All We Are Saying, Is Give Us A Goal
Not for the first time this season, it was far from a terrible display from the Sky Blues but one where it was hard to see us actually scoring.
They key team selection decision from Mark Robins to replace the ineligible Conor Chaplin with Tony Andreu. It was probably the most sensible decision given that Andreu has shown more thus far this season than either Jordy Hiwula or Amadou Bakayoko, but with Jonson Clarke-Harris attempting to play with his back to goal and Jordan Shipley on the left-wing, the balance of the front four didn’t require a Tony Andreu-figure looking to get on the ball.
It was perhaps most aptly summed up in the first-half when Andreu was given space by the Portsmouth defence to shoot just outside their penalty area, but instead chose to pass to a marked Jonson Clarke-Harris.
Beyond Andreu’s lack of impact on proceedings, the attacking performance lacked decisiveness. Perhaps the lack of goals from open play is playing on the players’ minds, but so often, promising situations were squandered by poor decision-making – passes being made instead of shots, shots instead of passes, over-hit passes, under-hit passes, et cetera and so forth.

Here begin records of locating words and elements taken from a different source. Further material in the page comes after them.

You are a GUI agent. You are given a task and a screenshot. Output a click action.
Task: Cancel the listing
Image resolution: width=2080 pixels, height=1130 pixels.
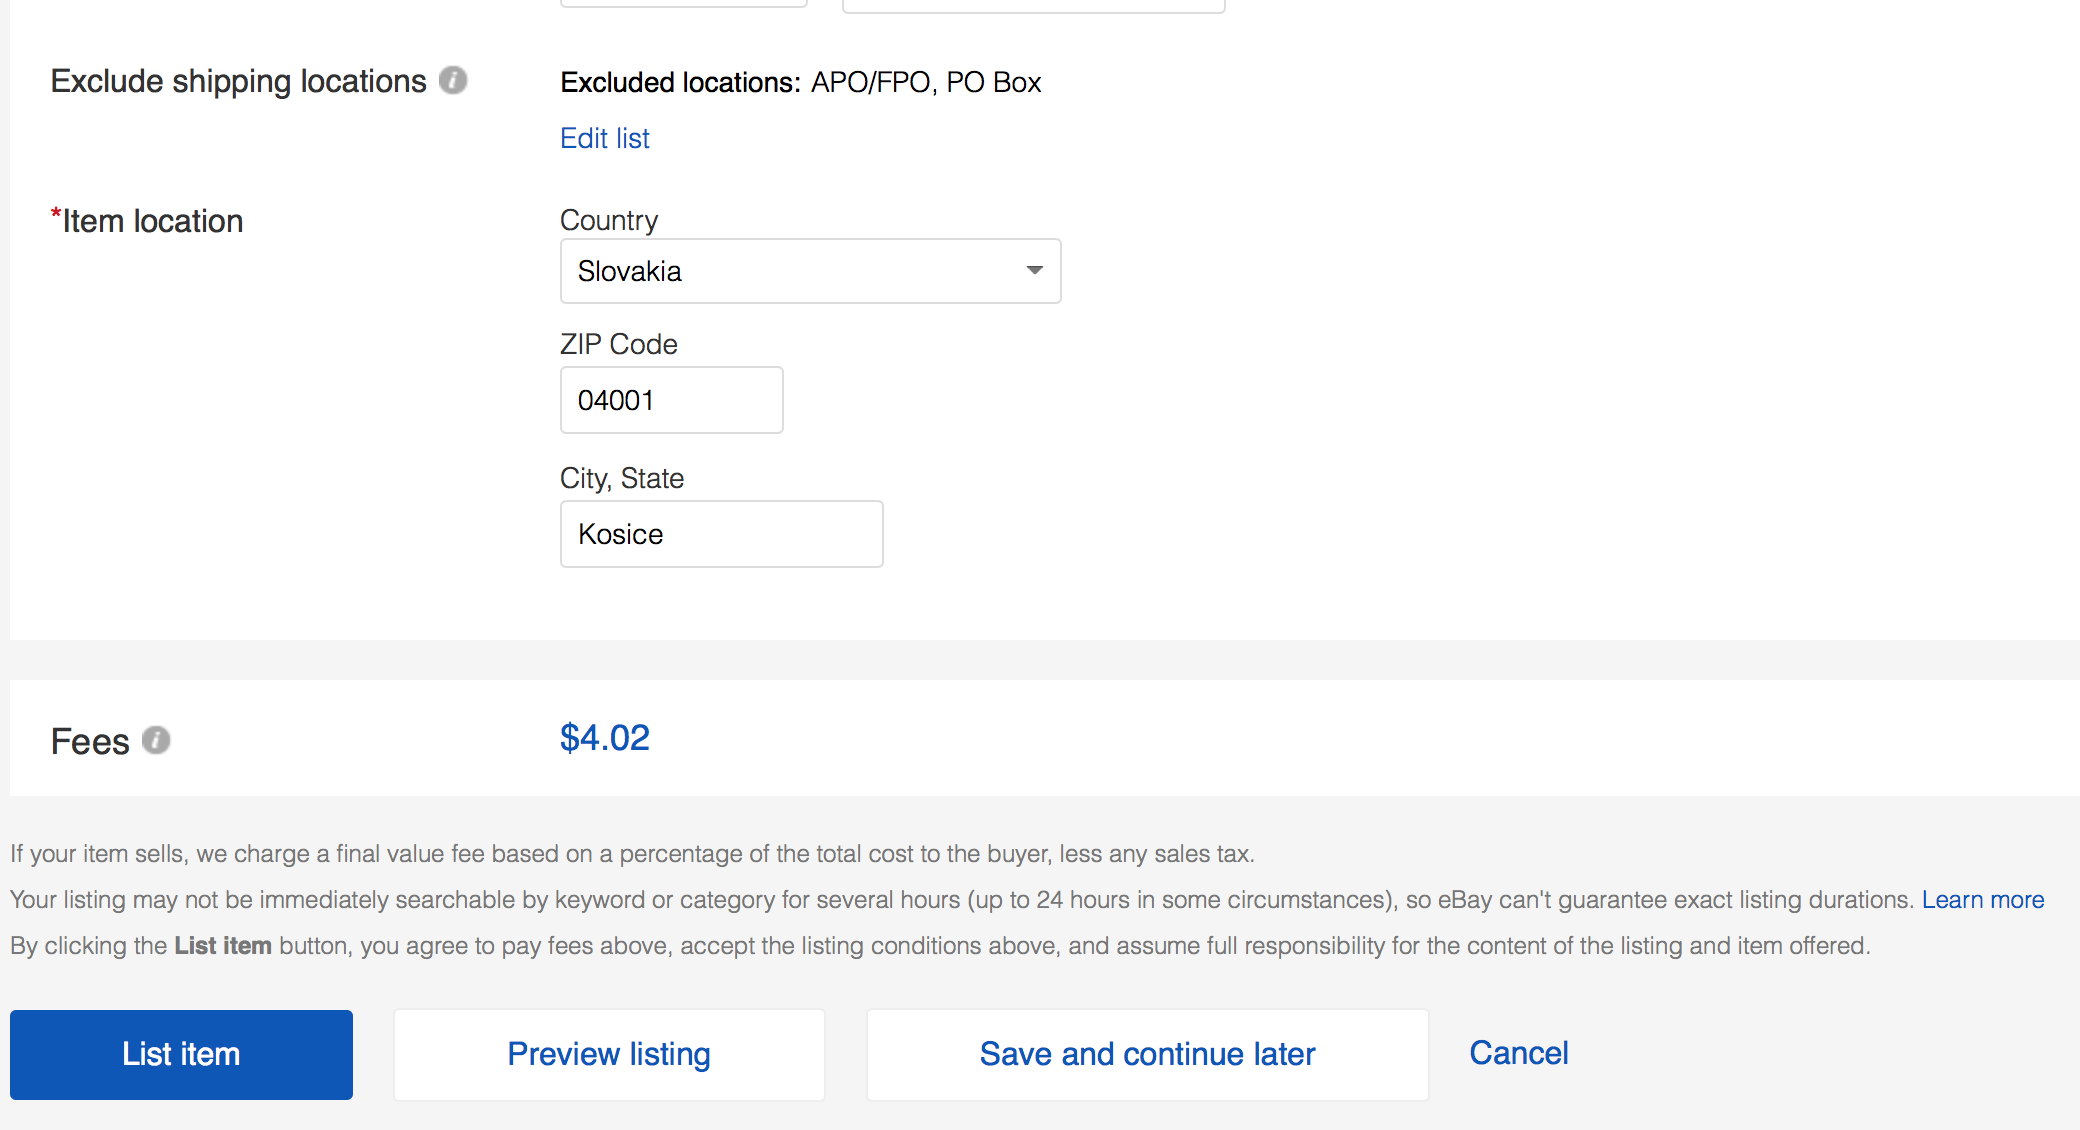[x=1518, y=1053]
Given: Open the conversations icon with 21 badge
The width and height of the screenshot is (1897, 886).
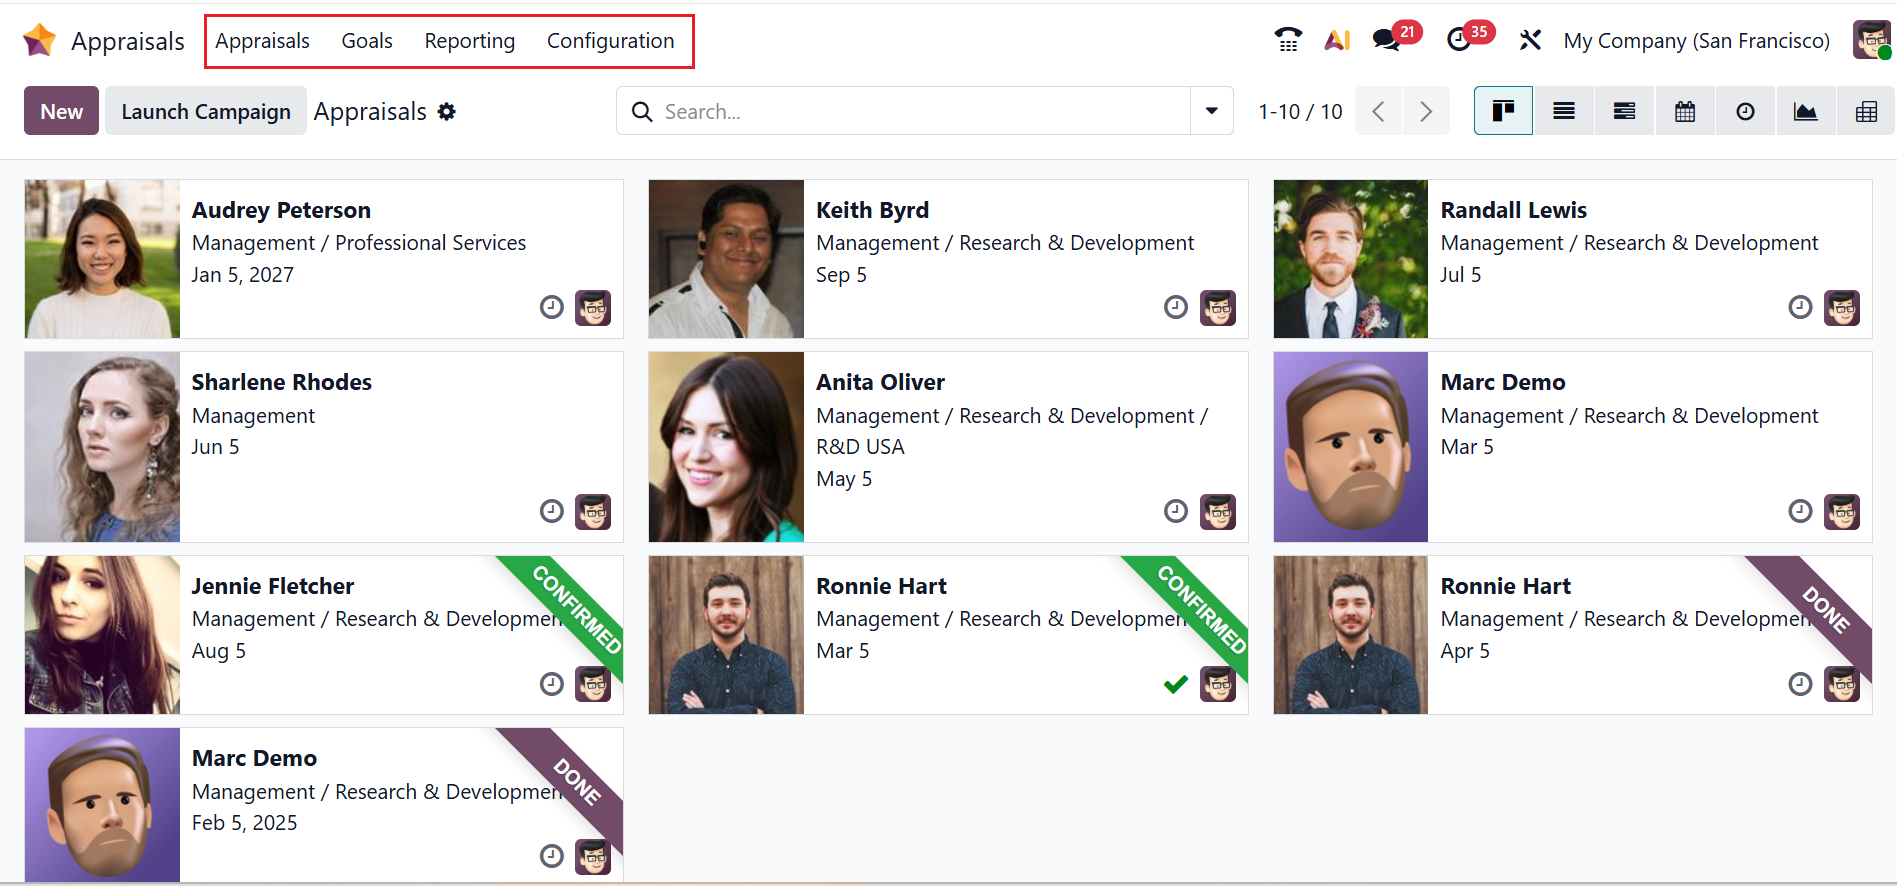Looking at the screenshot, I should coord(1387,40).
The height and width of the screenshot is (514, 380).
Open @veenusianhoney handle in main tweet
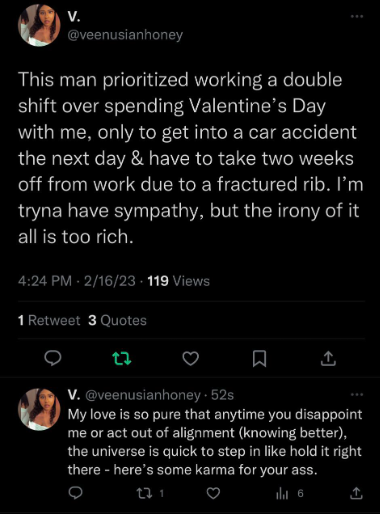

What exactly can be done about poor decision-making is something for Mark Robins and the players to work on. However, the decisions being made looked to be of players not wanting to take the responsibility of taking the final shot. This is where Conor Chaplin was sorely missed.
Time To Throw Off The Shackles?
Following on from the last point, Mark Robins may well have to shake things up to solve the goalscoring malaise that we find ourselves in. The failure to score last night wasn’t solely down to the absence of Conor Chaplin, it has been a common theme both with and without our big summer signing that we have endeavoured without testing the opposition goalkeeper.
A key decision over the next few weeks looks to be how long Jordan Shipley can remain in the side. The academy player performs a useful role in keep the shape of the team on the left-flank, but has struggled to make an impact when he’s gotten on the ball.
With Jodi Jones returning to fitness, and already looking reasonably sharp, there is a genuine replacement for Shipley on the left of midfield, whereas the alternatives before were an out-of-position Jordy Hiwula or a Reise Allassani who is seemingly not yet trusted by Mark Robins.
Most encouraging from Jones’ two cameos has probably been that he has played with his head up, in stark contrast to most of our other attacking players. Very often, moves have broken down this year from almost an over-eagerness to force things to happen, Jones has looked more deliberate in sizing up whether to cross, shoot or pass.
Moreover, playing Jones gives us an attacking threat on both sides of the pitch – similar to what Portsmouth had with Lowe and Curtis on either flank. That ability to change the angle of attack can unsettle an opposing defence looking to bed-in against us, which could be worth sacrificing the defensive solidity that Jordan Shipley provides the side.